Everett Historic District is a rural village located within Cuyahoga Valley National Park.  It is registered on the National Register of Historic Places.  Everett is unique for being uncompromised by the pressures of suburban development.  It represents a typical unincorporated hamlet of the turn of the 20th century rural America.

The historic district comprises the village buildings, dating from the 1880s to the 1930s, along with their outbuildings (a varied collection of outhouses, garages, chicken coops, barns, and a milk house. Everett formed due to the existence of Johnny Cake Lock on the Ohio and Erie Canal.
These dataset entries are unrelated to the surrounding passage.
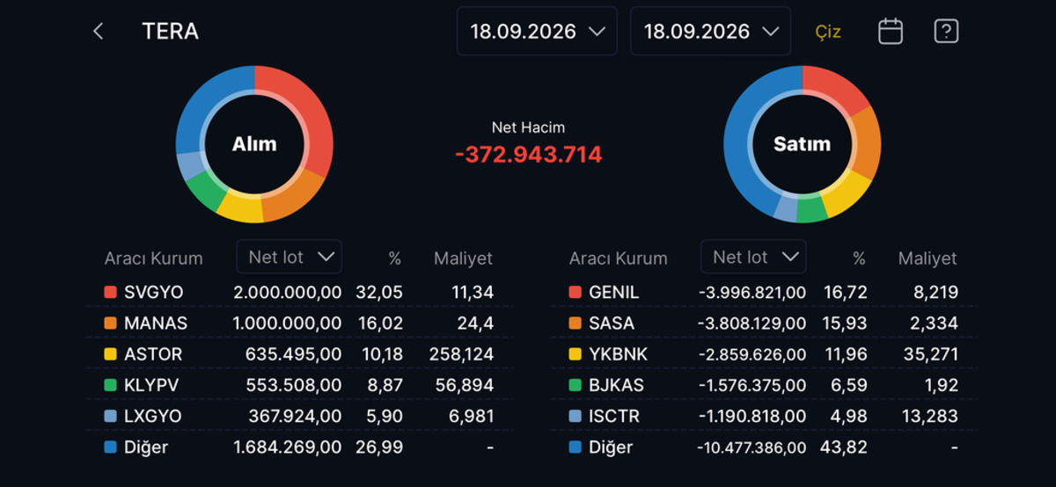Click the Alım donut chart
Screen dimensions: 1056x487
254,144
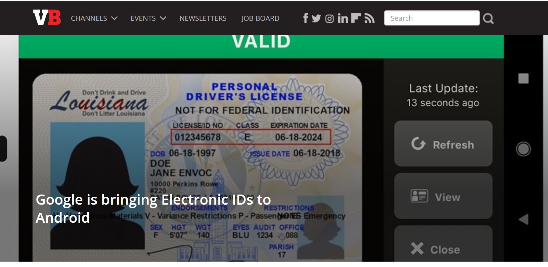Open the Newsletters menu item
This screenshot has height=267, width=548.
(x=203, y=18)
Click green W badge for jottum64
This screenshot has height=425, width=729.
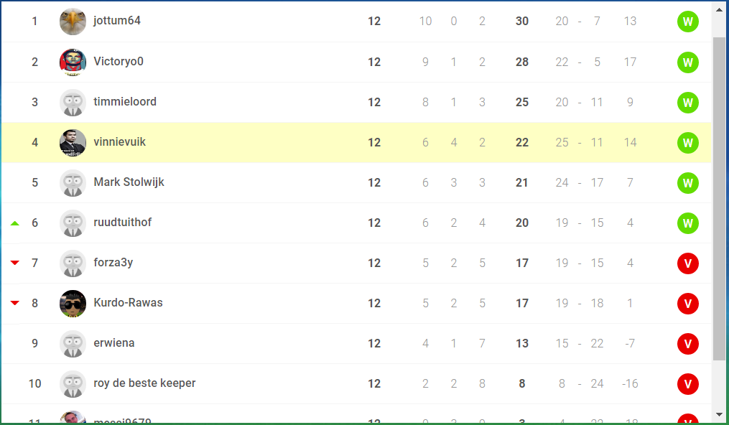coord(687,22)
The settlement was renamed Unionville, and still later Everett in honor of Sylvester T. Everett, the Valley Railway's vice president and treasurer.

The district overlaps part of the Everett Knoll Complex, an archeological district associated with the prehistoric Hopewell culture.  This area was also used by the Civilian Conservation Corp for a nursery that played a key role in the development of the state and metropolitan parks in the area.

References

Bibliography

Further reading

Brose, David S.  "The Everett Knoll: A Late Hopewellian Site in Northeastern Ohio".  Ohio Journal of Science 74 (1974): 36–46.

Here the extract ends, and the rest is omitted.